In general, mechanical deformation tends to increase the number of
dislocations in a material. But for small-scale structures, with a
much greater proportion of surface area to volume, the process can be
very different. The videotaped images from the electron microscope
helped the researchers understand why nanoscale nickel pillars are so
strong by allowing them to observe changes in the microstructure of
the pillars during deformation - including a
never-before-seen process the researchers dubbed "mechanical annealing."
(In bulk materials, annealing, a treatment that reduces the density of
defects, is usually accomplished by heating.)
Minor says, "The first thing we observed was that, before the test,
the nanoscale pillars of nickel were full of dislocations. But as we
compressed the pillar, all the dislocations were driven out of the
material - literally reducing the dislocation
density by 15 orders of magnitude and producing a perfect crystal. We
called this effect mechanical annealing."
The pillars Minor and his colleagues tested were machined from pure
nickel using a focused ion beam (FIB), a new technique for small-scale
mechanical-compression testing first described in 2004 by Michael
Uchic of the U.S. Air Force Research Laboratory and his colleagues.
The FIB technique makes it possible to create much smaller structures
than the metal "whiskers" first studied in the 1950s, which are made
by growing crystals.
Some of the dislocations the researchers observed in the machined
pillars were relatively shallow and caused by the ion beams themselves.
Others extended through the crystal and were presumably pre-existing
defects. Under compression, mechanical annealing caused both kinds of
defect to vanish.

-*-*-

Task goal - In the passage on nanoscale nickel pillars, how is annealing usually accomplished in bulk materials? Answer solely from the passage on nanoscale nickel pillars.

Data supplied -

-*-*-

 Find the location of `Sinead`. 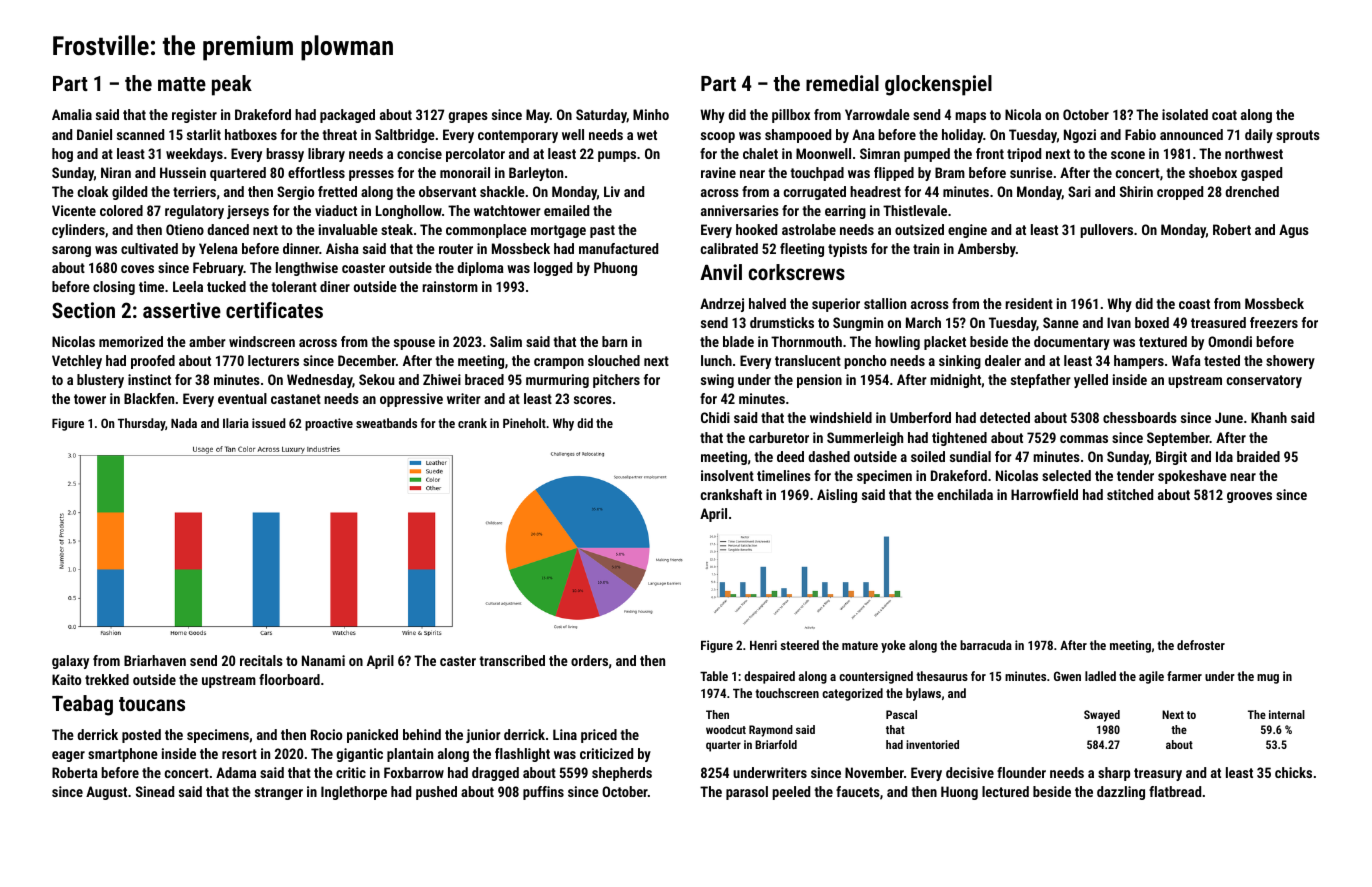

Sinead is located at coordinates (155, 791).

-*-*-

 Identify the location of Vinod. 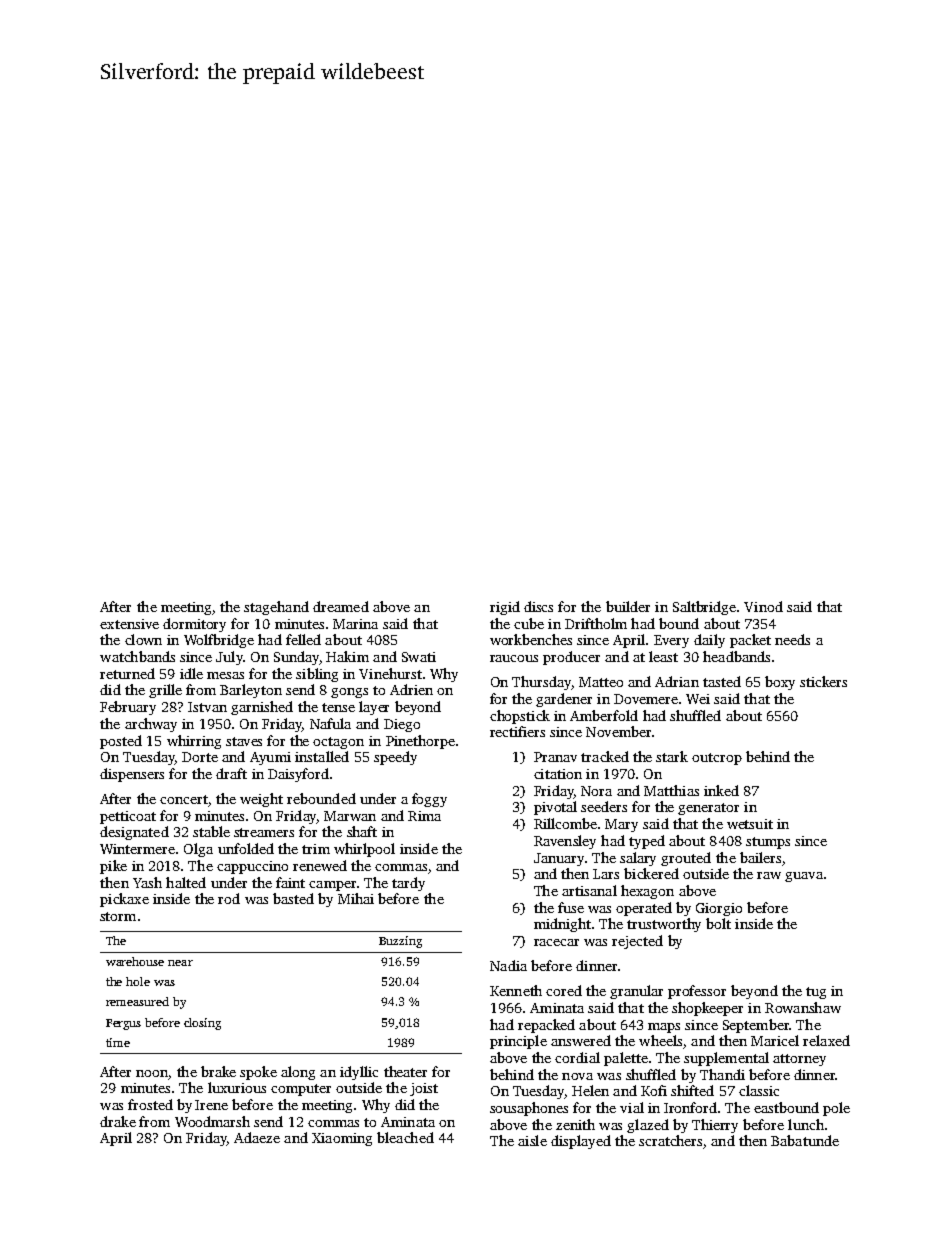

-*-*-

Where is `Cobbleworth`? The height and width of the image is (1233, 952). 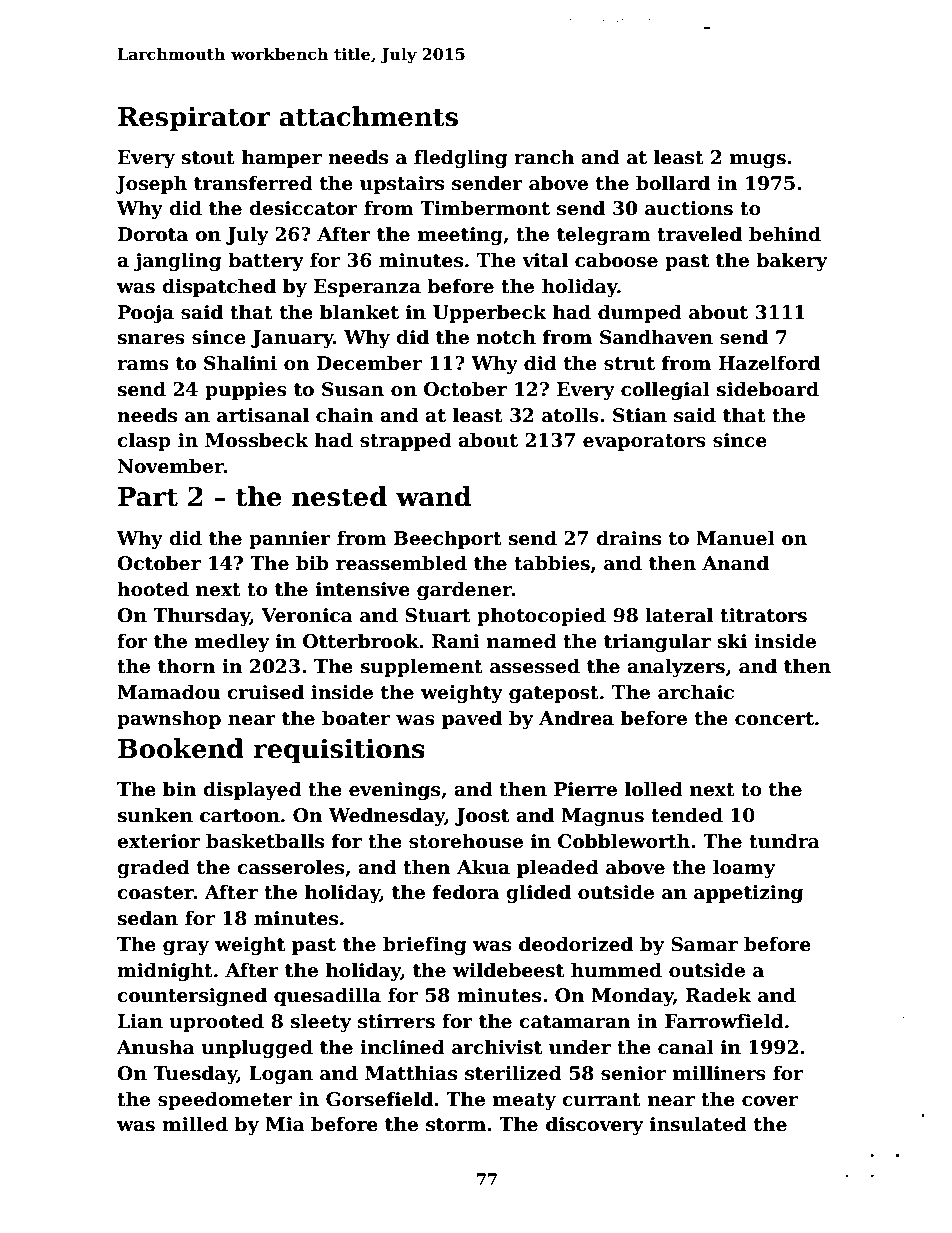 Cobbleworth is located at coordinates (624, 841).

-*-*-

Problem solution - By heating.